Week 3 Activity

Section 3.4 Week 3 Activity

Subsection 3.4.1 Substitution Rule

This portion of the activity is direclty repeated from Calculus I. Do as much of it as you feel you need for review.

Activity 3.4.1.

Calculate this integral.

\begin{equation*} \int 3x^2 (x^3 - 4)^5 dx \end{equation*}

Solution.

The second part of this integrand looks like a composition: \((x^3 - 4)^5\) is an inside function, with an outside function \(u^5\text{.}\) Moreover, the remaining piece of the integral looks like it might be the derivative of the inside, which is idea for the substitution rule. Here is the substitution.

\begin{align*} u \amp = x^3 - 4 \\ du \amp = 3x^2 dx \end{align*}

I can rearrange the original integral to match these pieces, then do the replacement.

\begin{align*} \int 3x^2 (x^3 - 4)^5 dx \amp = \int (x^3-4)^5 (3x^2 dx) \\ \amp = \int u^5 du = \frac{u^6}{6} + c \end{align*}

At the end, I undo the substitution to return to the original variable.

\begin{equation*} \frac{u^6}{6} + c = \frac{(x^3-4)^6}{6} + c \end{equation*}

Activity 3.4.2.

Calculate this integral.

\begin{equation*} \int \cos (17 x) dx \end{equation*}

Solution.

The integrand is a composition with inside \((17x)\) and outside \(\cos (u)\text{.}\) We’ll try a substitution with these pieces.

\begin{align*} u \amp = 17 x \\ du \amp = 17 dx \\ \frac{1}{17} du \amp = dx \end{align*}

I had to move the 17 to the left, since the original integral doesn’t have a term which looks like \(17 dx\text{.}\) In this form, however, I can replace all the piece of the original integral with the new variable.

\begin{equation*} \int \cos (17 x) dx = \int \cos u \frac{1}{17} du \end{equation*}

Then I can use linearity and known antideriatives to do the integral.

\begin{equation*} = \frac{1}{17} \sin (u) + c \end{equation*}

Finally, I reverse the substitution.

\begin{equation*} = \frac{1}{17} \sin (17 x) + c \end{equation*}

Activity 3.4.3.

Calculate this integral.

\begin{equation*} \int \frac{x-4}{x-5} dx \end{equation*}

Solution.

This doesn’t look like a composition. However, substitution is sometime still useful even when I don’t obviously have a composition. Here, I’m going to take the denominator as the substitution, to try to produce an easier integral.

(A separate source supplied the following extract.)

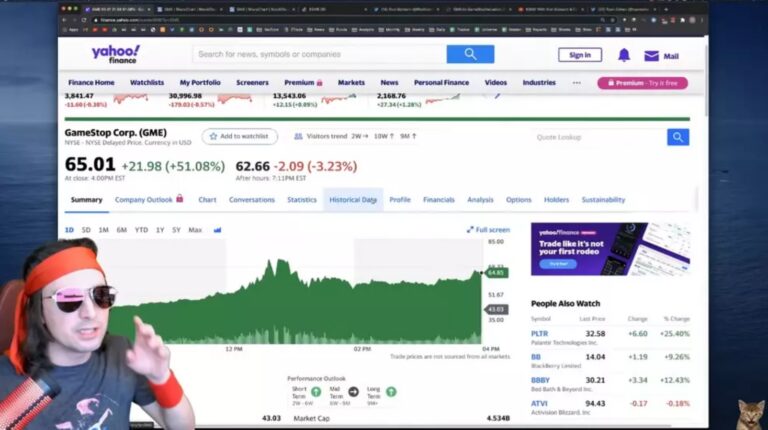Click the Sign in button
The image size is (768, 430).
580,55
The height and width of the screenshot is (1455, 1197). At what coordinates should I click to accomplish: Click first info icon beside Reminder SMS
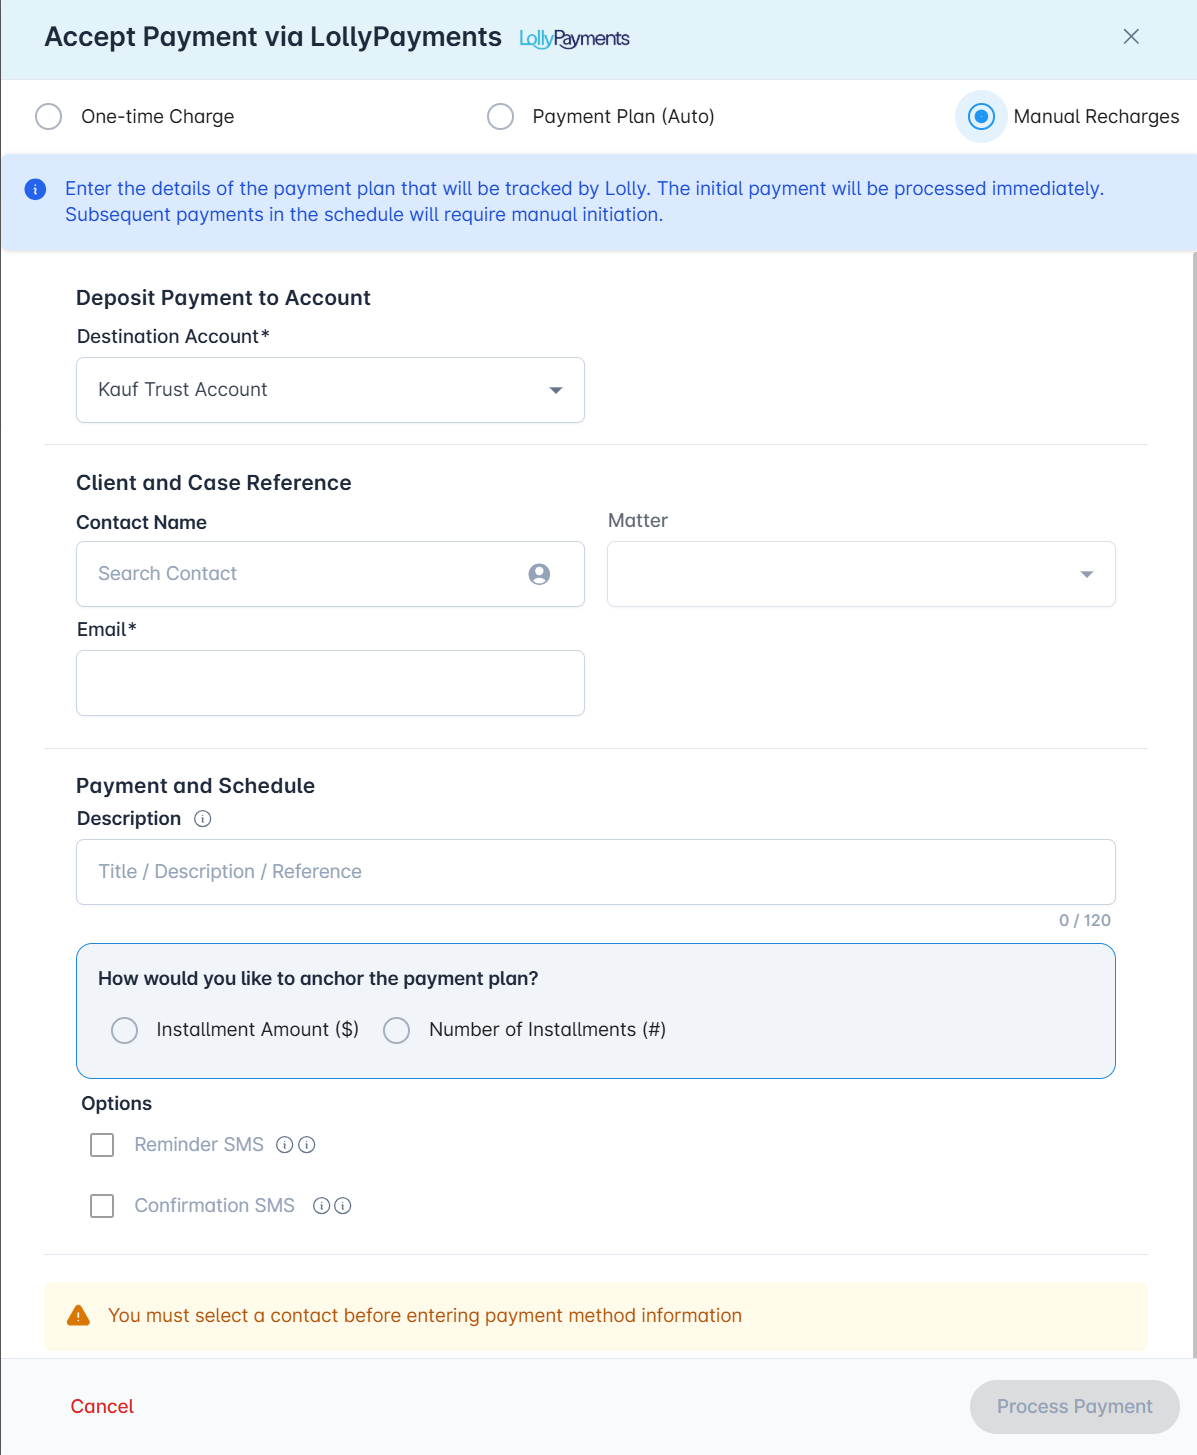coord(285,1145)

\begin{align*} u \amp = x - 5\\ du \amp = dx \end{align*}

I also need to know how to replace the numerator.

\begin{equation*} u = x - 5 \implies u + 1 = x - 4 \end{equation*}

Now I can replace all the piece of the original integral.

\begin{equation*} \int \frac{x-4}{x-5} dx = \int \frac{u+1}{u} du \end{equation*}

Now that I have a simpler denominator, I can split the numerator up to give two integrals, using linearity.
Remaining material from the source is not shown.